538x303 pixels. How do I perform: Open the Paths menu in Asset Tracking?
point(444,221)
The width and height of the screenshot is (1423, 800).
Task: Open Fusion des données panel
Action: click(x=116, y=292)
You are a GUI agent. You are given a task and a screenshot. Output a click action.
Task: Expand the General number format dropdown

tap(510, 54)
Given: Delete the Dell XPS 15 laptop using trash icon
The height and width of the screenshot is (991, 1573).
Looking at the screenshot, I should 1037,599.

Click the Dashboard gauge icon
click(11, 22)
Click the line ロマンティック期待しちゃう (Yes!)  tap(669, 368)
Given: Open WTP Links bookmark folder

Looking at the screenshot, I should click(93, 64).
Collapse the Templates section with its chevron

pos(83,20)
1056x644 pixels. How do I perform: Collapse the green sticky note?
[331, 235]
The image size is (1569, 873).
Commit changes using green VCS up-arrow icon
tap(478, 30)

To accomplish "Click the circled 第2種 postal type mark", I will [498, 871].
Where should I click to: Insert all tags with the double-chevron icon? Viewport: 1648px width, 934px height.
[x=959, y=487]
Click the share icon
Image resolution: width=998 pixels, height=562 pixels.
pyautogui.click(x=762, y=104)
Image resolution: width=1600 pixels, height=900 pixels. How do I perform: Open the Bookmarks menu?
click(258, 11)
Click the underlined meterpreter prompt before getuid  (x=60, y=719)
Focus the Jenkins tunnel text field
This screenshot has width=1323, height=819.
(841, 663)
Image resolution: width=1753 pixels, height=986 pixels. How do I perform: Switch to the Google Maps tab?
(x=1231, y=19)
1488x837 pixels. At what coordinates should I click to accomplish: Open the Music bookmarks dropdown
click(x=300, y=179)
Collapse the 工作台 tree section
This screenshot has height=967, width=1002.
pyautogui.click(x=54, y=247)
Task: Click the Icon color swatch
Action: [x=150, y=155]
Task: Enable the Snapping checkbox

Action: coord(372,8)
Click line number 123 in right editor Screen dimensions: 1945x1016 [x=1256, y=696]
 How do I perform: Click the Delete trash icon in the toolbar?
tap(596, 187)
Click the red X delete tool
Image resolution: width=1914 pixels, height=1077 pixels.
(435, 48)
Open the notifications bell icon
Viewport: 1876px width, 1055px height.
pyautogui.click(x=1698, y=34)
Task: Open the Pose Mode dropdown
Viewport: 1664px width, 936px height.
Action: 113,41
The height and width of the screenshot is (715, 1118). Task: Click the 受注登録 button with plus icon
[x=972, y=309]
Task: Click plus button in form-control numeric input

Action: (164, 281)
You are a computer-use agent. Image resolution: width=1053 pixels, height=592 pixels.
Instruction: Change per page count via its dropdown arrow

> Problem details:
Extract every line above that contains the word "agent".

> Task answer:
You are a GUI agent. You are given a task and a screenshot. Output a click action.
You are a computer-use agent. Image resolution: width=1053 pixels, height=592 pixels.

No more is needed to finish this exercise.